Este es el sentido por el que desde tiempo inmemorial -tal vez desde Antígona de Sófocles- se viene aludiendo explícita o implícitamente a los derechos “inalienables”, es decir no sujetos a la invasión por parte de otros y, como decimos, naturales en el sentido de indispensables para que cada uno pueda realizarse como persona actualizando sus potencialidades y no referido a la condición natural del bruto ni a las leyes físicas (naturales) presentes en el universo. El ser humano es un animal racional y para que pueda ejercer sus atributos de racionalidad es menester que opere en libertad al efecto de que pueda seleccionar los medios que considere adecuados para la consecución de sus específicos fines. La vida humana carece de significado sin libertad, a menos que se estime que hay vida propiamente humana por el mero hecho de respirar.
Desde la Carta Magna de 1215 en adelante toda la tradición liberal se sustentó en la protección de esos derechos frente a la invasión de terceros pero muy especialmente frente a la invasión del aparato estatal, sea un rey, el emperador o el parlamento. Ese derecho en esta tradición de pensamiento se consideró el requisito previo para todo lo demás a que pudiera aspirar el ser humano.
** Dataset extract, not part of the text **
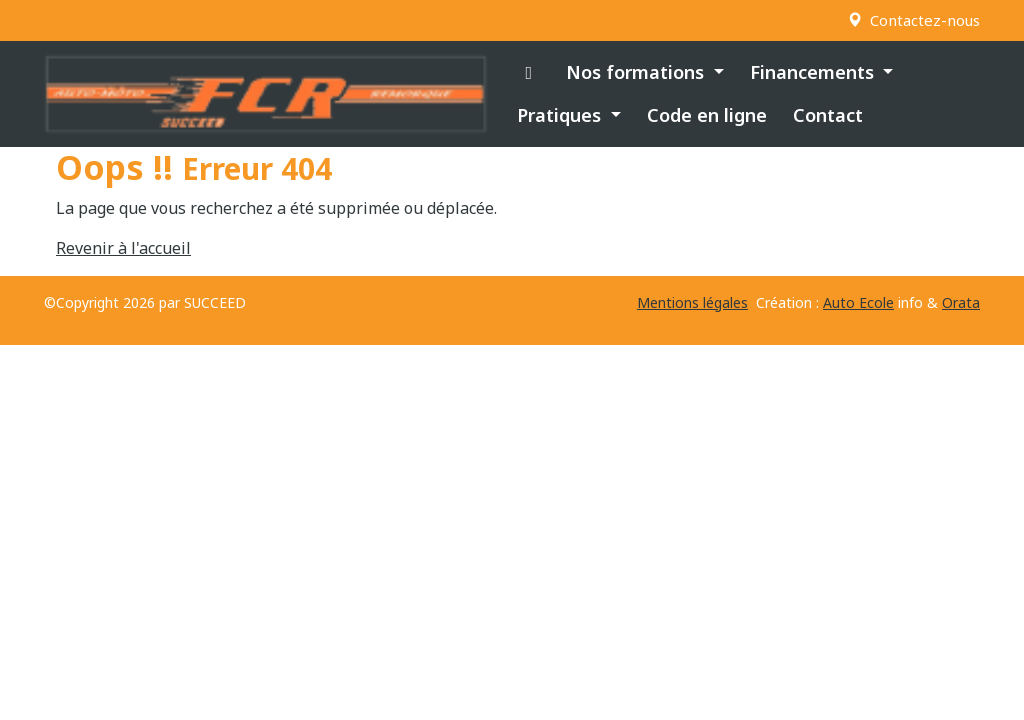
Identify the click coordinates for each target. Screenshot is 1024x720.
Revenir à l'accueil (123, 248)
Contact (828, 115)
Las constituciones estaban dirigidas a evitar estos abusos y atropellos hasta que como una manifestación más de los tiempos que corren esos documentos o se han transformado en letra muerta o se ha convertido en declamaciones de aspiración de deseos donde se llega al sinsentido de “asegurar” los propósitos más increíbles y absurdos imaginables en correlato con la introducción de ministerios de “bienestar social” y otras sandeces por el estilo que no hacen más que asegurar el malestar de todos.
La comprensión del derecho natural ha hecho que desde la época de Algeron Sidney y John Locke se reconociera el derecho a la resistencia frente a gobiernos que pretendieran usurpar esos derechos inalienables y, antes de eso, fue la razón por la que Sto. Tomás de Aquino escribiera que “la ley injusta no es ley sino corrupción de ley”. Hoy asistimos, incluso en las Facultades de Derecho, a los estragos del positivismo jurídico por el que se desconoce toda relación de la norma positiva con mojones o puntos de referencia extramuros de esa legislación y, de ese modo, egresan estudiantes de leyes pero no abogados quienes identifican la norma positiva, el inciso y el párrafo en cuestión pero no tienen la más remota idea de cual es el fundamento jurídico de esas disposiciones que interpretan como de diseño, construcción o ingeniería social del legislador y no un proceso de descubrimiento del derecho preexistente a la mente del megalómano de turno.
Es hora de hacer un alto en el camino y volver a repasar los trabajos de los grandes maestros del derecho y abandonar la presunción del conocimiento que permite el peligroso espejismo de que es posible planificar la sociedad como si se tratara de arcilla maleable al gusto del mandón del momento. Cierro esta nota periodística con un pensamiento que aparece en la ocurrente tira de Mafalda: “La vida es como un río, lástima que haya tantos ingenieros hidráulicos”.